There is something quite vivifying about sensuality. It can increase our will to live, inspire us, give us goals, and give us a way to communicate love or the divine. However, because our mind is not inherently one way or another, sensuality is a double-edge blade.
When our minds begin to fixate on material things (or even abstract things) is when the trouble starts.
The danger of sensuality is believing that happiness is “out there” somewhere; that happiness relies on things that cannot and do not last. We want to be happy and we believe that happiness comes from sense pleasures (or worse when we despair we take pleasure as a substitute). We want the pleasure to last forever so we pretend it will, or we live in denial about the impermanence of things. We fight to acquire things, we fight to keep things, all of us are helpless when things eventually fall apart.
There is also an element of self involved in sensuality. “I” like this, that’s “my” rare, exotic, beautiful car, a lot of our self-definition is dependent on our likes, dislikes, and our possessions. Abandoning a sensual based mentality challenges our self-definition. Without likes, dislikes, beliefs, views, objects, what is left, but our nameless, faceless presence? Craving for a self, sensual things may prove so tempting to our luminous awareness. But, getting lost in our fabricated selves, we lose sight of our immortal, divine, true nature.

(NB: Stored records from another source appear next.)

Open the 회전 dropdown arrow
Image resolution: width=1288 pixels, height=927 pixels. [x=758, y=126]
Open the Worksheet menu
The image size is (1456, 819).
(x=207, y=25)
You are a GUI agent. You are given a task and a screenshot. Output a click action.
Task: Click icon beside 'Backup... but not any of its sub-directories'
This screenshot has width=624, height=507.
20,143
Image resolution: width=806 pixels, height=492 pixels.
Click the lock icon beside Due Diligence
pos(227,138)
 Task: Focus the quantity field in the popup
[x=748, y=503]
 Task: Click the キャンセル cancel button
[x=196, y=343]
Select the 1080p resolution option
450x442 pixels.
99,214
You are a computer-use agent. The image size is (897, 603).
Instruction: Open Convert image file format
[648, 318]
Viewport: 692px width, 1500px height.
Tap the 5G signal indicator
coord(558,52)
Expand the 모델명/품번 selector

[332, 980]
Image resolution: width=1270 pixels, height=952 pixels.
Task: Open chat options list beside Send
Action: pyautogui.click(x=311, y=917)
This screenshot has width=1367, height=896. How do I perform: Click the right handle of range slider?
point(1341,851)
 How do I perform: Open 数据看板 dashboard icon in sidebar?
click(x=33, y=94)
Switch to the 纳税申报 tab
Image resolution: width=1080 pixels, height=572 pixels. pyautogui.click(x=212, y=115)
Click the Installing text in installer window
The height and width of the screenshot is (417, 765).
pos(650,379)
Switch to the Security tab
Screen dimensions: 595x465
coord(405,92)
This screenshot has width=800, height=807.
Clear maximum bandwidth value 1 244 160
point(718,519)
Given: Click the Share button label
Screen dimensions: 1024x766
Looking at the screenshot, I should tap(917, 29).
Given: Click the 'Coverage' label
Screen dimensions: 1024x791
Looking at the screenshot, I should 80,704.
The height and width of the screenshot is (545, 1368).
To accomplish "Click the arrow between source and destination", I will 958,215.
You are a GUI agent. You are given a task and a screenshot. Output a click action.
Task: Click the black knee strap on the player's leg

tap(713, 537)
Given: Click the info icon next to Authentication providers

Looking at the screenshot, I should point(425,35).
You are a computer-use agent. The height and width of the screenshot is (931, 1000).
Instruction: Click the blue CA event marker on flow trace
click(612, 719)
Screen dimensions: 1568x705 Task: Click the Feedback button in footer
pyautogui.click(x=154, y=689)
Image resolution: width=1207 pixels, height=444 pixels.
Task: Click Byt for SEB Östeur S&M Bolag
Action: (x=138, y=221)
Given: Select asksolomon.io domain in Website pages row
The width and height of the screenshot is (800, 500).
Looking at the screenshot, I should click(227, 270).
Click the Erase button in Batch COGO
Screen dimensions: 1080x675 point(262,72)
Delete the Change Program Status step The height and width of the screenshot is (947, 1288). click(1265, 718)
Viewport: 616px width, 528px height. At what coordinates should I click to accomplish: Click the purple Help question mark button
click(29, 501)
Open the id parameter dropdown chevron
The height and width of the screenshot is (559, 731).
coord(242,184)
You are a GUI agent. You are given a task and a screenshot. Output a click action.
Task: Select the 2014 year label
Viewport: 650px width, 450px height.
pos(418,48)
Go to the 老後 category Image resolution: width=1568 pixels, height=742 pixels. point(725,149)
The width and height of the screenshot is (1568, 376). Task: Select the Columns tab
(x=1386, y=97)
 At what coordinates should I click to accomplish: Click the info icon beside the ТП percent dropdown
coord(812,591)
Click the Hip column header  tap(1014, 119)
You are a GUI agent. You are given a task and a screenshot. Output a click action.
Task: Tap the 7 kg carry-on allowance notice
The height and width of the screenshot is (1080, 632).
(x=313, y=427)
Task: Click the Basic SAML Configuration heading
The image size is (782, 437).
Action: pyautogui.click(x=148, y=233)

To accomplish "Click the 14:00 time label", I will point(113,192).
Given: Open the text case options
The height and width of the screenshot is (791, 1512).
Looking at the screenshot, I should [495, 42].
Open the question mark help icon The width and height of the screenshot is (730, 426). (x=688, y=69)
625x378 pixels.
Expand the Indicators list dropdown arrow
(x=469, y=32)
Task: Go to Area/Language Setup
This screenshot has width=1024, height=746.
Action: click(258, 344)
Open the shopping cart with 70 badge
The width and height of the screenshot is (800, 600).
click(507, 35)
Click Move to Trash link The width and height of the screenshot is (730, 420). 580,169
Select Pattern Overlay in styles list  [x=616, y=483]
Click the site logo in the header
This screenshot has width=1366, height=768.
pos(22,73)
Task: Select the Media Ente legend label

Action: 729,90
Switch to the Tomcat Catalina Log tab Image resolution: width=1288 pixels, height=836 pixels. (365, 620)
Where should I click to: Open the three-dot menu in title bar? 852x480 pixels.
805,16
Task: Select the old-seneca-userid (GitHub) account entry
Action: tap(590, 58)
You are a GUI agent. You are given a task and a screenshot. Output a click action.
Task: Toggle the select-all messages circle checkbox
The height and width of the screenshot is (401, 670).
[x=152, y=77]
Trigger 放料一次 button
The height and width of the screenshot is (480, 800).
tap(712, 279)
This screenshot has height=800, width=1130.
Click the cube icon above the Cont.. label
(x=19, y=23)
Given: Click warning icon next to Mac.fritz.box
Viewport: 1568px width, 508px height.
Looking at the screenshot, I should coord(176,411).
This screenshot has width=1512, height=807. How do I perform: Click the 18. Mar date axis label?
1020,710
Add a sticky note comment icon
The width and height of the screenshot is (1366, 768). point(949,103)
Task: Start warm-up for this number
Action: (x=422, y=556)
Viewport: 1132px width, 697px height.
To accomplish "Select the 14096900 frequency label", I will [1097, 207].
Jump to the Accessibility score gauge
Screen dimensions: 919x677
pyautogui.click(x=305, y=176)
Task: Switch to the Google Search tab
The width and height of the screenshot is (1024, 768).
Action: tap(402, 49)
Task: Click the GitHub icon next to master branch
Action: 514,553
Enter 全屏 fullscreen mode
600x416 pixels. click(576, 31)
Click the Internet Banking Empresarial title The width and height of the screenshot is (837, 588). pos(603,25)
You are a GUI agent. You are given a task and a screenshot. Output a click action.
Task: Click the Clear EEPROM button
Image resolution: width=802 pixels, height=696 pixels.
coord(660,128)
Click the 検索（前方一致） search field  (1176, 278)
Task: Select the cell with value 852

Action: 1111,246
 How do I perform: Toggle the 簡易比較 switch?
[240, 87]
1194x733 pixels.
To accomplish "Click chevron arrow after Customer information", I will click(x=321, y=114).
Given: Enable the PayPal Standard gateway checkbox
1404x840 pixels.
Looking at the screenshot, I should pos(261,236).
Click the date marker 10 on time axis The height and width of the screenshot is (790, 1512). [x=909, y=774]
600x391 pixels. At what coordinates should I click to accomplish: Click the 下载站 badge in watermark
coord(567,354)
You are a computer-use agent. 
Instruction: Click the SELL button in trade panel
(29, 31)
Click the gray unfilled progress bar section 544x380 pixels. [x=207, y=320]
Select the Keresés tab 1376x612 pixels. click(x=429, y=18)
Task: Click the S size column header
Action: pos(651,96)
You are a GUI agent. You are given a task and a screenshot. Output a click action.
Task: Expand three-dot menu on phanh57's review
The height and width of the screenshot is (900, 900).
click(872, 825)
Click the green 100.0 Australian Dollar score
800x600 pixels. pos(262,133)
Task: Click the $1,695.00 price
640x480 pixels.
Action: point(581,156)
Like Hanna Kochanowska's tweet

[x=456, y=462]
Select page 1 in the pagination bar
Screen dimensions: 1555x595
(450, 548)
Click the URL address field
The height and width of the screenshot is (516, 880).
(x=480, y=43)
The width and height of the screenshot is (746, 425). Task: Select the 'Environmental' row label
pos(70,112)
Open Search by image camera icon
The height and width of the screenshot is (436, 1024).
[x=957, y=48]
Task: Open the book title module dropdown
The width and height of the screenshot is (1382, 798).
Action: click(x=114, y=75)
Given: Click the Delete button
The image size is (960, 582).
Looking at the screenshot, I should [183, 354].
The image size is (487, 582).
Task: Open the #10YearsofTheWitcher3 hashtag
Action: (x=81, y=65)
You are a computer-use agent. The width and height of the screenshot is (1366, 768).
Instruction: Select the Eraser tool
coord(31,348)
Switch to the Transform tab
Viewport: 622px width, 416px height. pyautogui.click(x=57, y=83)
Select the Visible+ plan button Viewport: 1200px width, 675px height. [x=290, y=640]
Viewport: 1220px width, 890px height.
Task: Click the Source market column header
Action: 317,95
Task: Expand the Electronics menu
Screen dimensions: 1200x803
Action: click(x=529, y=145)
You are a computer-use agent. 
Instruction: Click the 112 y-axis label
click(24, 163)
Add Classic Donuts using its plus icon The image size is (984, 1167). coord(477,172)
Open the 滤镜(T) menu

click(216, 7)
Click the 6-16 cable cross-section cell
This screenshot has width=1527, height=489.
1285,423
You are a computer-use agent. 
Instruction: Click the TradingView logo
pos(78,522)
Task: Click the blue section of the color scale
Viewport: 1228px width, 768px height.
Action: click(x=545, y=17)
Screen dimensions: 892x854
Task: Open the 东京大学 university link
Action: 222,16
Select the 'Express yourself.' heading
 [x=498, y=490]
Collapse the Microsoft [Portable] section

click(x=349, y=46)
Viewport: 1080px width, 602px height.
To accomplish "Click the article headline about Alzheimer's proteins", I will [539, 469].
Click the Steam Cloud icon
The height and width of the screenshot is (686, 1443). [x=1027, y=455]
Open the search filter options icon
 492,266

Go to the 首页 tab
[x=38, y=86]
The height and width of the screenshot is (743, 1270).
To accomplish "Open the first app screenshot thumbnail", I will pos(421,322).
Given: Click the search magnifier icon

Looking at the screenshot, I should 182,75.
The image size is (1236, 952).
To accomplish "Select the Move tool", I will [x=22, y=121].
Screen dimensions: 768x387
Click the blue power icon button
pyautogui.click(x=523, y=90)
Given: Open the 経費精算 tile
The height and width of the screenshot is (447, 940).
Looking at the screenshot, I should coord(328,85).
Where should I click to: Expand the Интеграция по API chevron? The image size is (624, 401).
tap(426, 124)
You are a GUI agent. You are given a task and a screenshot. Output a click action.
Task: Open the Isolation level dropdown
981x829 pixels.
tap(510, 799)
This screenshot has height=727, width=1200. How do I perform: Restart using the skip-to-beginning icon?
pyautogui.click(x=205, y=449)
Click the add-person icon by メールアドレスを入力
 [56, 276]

The rich architecture of places of worship, as well as holy garments, alters, ritual paraphernalia, paintings and stained glass windows all reveal that sensuality can be used to entice the senses to focus back on something greater than our passing forms, if the state of mind is right.
In one state of mind a magnificent sunset allows us to reach out into infinity, to feel the grand majesty of creation (because we are open to that within ourselves). In a different state of mind the flesh tones may only excite lustful imaginings (perhaps if that mind is too preoccupied with short-term gratification to be open to more long-term possibilities). State of mind is everything. The world around us, and our sense of it, becomes our mirror.
When we settle for pleasure, or allow it to distract us from or entice us to abandon to the truth or the true causes of happiness, is when we begin to loose our way. Like Narcissus we loose perspective, and mistake the reflection for the master.